The transport layer is pragmatic. MCP supports two transports: stdio (subprocess with JSON-RPC over stdin/stdout) and HTTP with SSE (for remote servers). Stdio is the right default for local tools — zero network configuration, zero auth, just spawn the process. HTTP+SSE is the right default for remote tools — a standard web protocol with well-understood security properties.

The stdio transport in particular makes MCP trivially deployable:

{
  "mcpServers": {
    "postgres": {
      "command": "npx",
      "args": ["-y", "@anthropic/mcp-server-postgres", "--dsn", "postgresql://..."]
    }
  }
}

Four lines of JSON and the AI tool can query your database. This is the right level of simplicity for the default case.
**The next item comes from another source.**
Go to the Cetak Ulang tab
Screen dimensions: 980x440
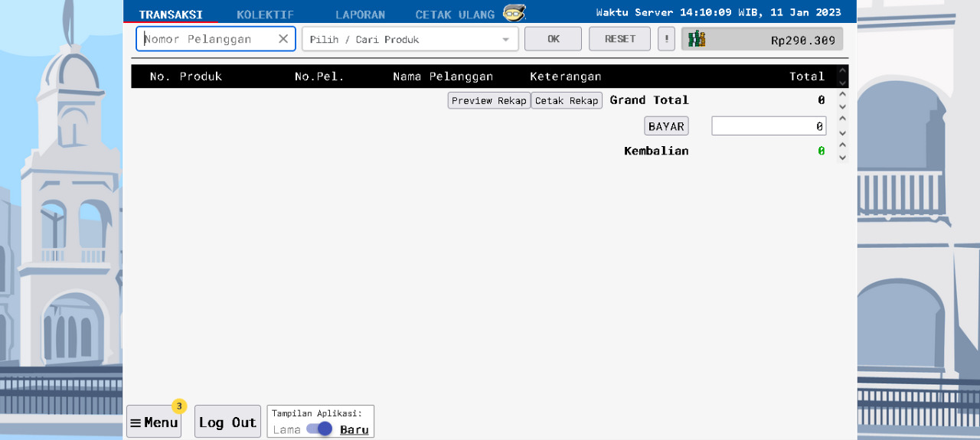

The ecosystem grew faster than expected. As of May 2026, the MCP ecosystem includes:

• Official Anthropic servers for Postgres, SQLite, Brave Search, GitHub, Google Maps, Puppeteer, and Filesystem
• A substantial community server ecosystem (mcp.so lists over 1,200 servers)
• Client integrations in Claude Code, Cursor, Zed, Continue, Sourcegraph Cody, Hermes, and most AI-assisted coding tools
• Server SDKs in TypeScript, Python, and Kotlin (official), plus community SDKs in Go, Rust, and Elixir
• MCP Registry (launched March 2026) — a discoverability layer with verified publishers, version pinning, and security scanning

The 2024 concern that MCP would be an Anthropic-only protocol with no ecosystem was disproven within the first six months.

What MCP still struggles with

Stateful interactions. MCP's tool model is request-response. Tool A is called, returns a result, and the client sends that result as context to tool B. But many real-world interactions don't fit this pattern. A database migration tool wants to start a transaction, run several DDL statements, and commit or rollback. A browser tool wants to navigate, observe, click, and observe again. MCP's request-response model forces the client to maintain the session state, which bloats the context window and adds latency.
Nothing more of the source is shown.